No fue fácil tomar la decisión de la aplicación por primera vez del artículo 155 de la Constitución para frenar la ilegal declaración unilateral de independencia en octubre de 2017, todo un reto al Estado de derecho. Para unos fue demasiado tarde y para otros, una temeridad. Rajoy se lo pensó seriamente. Las otras dos grandes fuerzas constitucionalistas –PSOE y Cs– apoyaron la decisión no sin titubeos y condiciones. Pedro Sánchez exigió que no se tocaran el modelo educativo ni los grandes medios públicos de comunicación, claramente volcados con la causa secesionista. Y Albert Rivera procuró sacar ventaja electoral de la medida, presentada como un éxito de su partido.

Con su aplicación sensata se ha comprobado que el artículo 155 es un instrumento constitucional útil para casos, como éste, de insurrección de una comunidad autónoma. Con su aplicación, cesó el Gobierno insurrecto, sus miembros quedaron en manos de la Justicia y se gestionó sin demasiado trastorno ni purgas ideológicas el día a día de la Generalitat. Aunque fuera de forma provisional, se recuperó la normalidad sin graves alteraciones. Los puntos claves fueron el control de la Seguridad y la gestión económica. Con el nuevo Gobierno encabezado por el polémico Joaquim Torra se ha mantenido la voluntad de diálogo, imposible hasta ahora, y la firmeza institucional hasta que el nuevo president ha nombrado un equipo viable de consejeros, libres de causas judiciales.
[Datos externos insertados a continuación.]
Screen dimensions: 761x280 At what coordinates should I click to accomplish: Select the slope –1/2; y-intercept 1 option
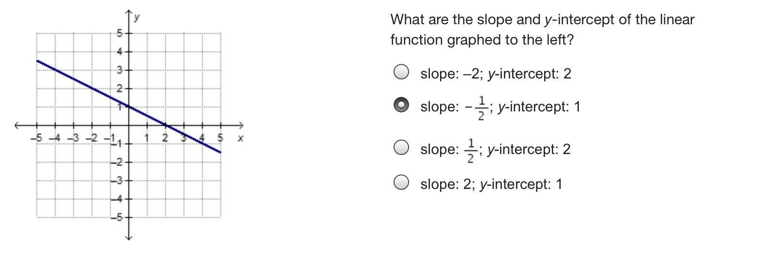[x=401, y=105]
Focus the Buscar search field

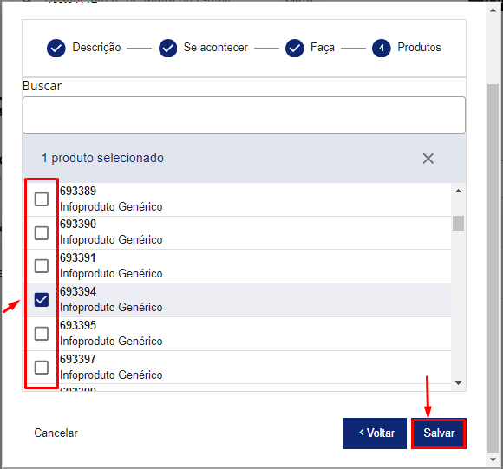pyautogui.click(x=244, y=114)
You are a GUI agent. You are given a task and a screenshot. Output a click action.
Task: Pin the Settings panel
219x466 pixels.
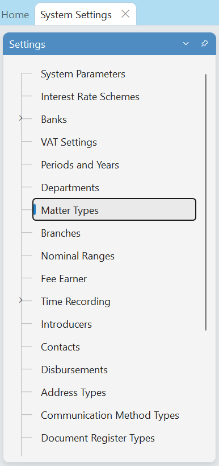tap(204, 43)
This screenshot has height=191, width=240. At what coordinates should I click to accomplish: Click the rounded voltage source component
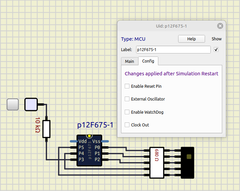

Previsiblemente mañana mismo podrá levantarse la vigencia del 155, que era la condición del PNV para aprobar los presupuestos, dando así estabilidad al Gobierno de Rajoy e impidiendo las elecciones anticipadas.

Toda esta consagración de la normalidad política, que, entre otras cosas, favorecía la recuperación económica en marcha y la creación de empleo, ha saltado por los aires con la moción de censura. Los más felices con ella son, aparte de Podemos, que sigue instalado en la equidistancia y en el antiguo Frente Popular, los soberanistas catalanes y vascos, a los que Pedro Sánchez ha bailado el agua descaradamente en el Parlamento. Entramos así en un período que estará marcado por las turbulencias y la inestabilidad. En resumidas cuentas, la baza decisiva de la moción de censura no ha sido, en mi opinión, la corrupción sino la crisis de Cataluña.